Solid Ground
How the body carries what the mind cannot hold
We come into this world whole—yet slowly, quietly, we learn to bend. To adjust. To become palatable.
We shape ourselves to fit what is expected. And in doing so, we drift—softly, almost invisibly—from the deep ground of who we are.
That ground lives in the body. It remembers who we were before the world told us what to be. It speaks through sensation—sometimes soft, sometimes serious—and waits for you to listen. The ground is always there to come back to.
When presence falters, it’s not because we’ve disappeared—but because we’ve left the place that holds us. That place is physical, real. A pulse, a breath, a quiet sense that says: you are here.
As a woman now nearing sixty, I’ve walked this path. I tried, at first, to meet the world on its terms. To show I belonged. To match the rhythm of a world designed by others. Mostly men. But over time, I stopped asking to be seen—and started letting myself arrive.
Not with force, but with timing. Not by taking space, but by filling it with what was already mine.
A nod from someone who noticed. A quiet thank-you after a talk. A recognition, not of effort, but of essence. These small things carried me. And they still do.
Presence is not performance. It is the courage to remain—in the discomfort, the doubt, the moment. Especially when the body wants to retreat.
Now, when I feel the tightening in my chest, the raising of my shoulders or the numbness in my belly, I know what it is: a sign, not a failure. A chance to choose.
To relax. To stay. To meet the other without leaving myself. To shift the situation—or see it anew through their eyes.
And if that’s not possible—then to walk away, still whole.
When Systems Press, Stay with the Body
In systems—teams, organisations, movements—presence is tested. The same is true in families. As it is in the subtle expectations of society.
Often, presence begins to slip when a role is projected onto you: the professional, the leader, the mother. As if being a professional means leaving your human being at the door. As if being a mother means answering questions no one would ask a man—like how you manage it all, how your children cope.
Each of these moments carries a quiet pressure. To shrink. To prove. To make yourself acceptable.
But the body remembers.
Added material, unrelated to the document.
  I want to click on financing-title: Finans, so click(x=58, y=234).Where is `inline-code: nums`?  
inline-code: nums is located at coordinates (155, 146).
It feels the tension, the blockage in the throat and the narrowing of the eyes. It doesn’t lie. And if we listen, it shows us where we leave ourselves.
Presence isn’t a retreat. It’s engagement. But with the whole of you—including the parts the world doesn’t always welcome.
Return Is a Practice
This is not about battle, or striving. It’s about return.
Return to the breath. Return to sensation. Return to the solid ground within.
In a world asking us to speed up, to shout louder, to prove more—what if we simply stayed? What if we let presence be enough?
Each time we practise, we widen our inner space. So we can hold more of life. So we don’t shut down when it gets too much. So we don’t collapse under what we were never meant to carry alone.
And when we do that—again and again—we become the ones others feel safe beside.
Not because we are perfect, but because we are here. Steady. Alive.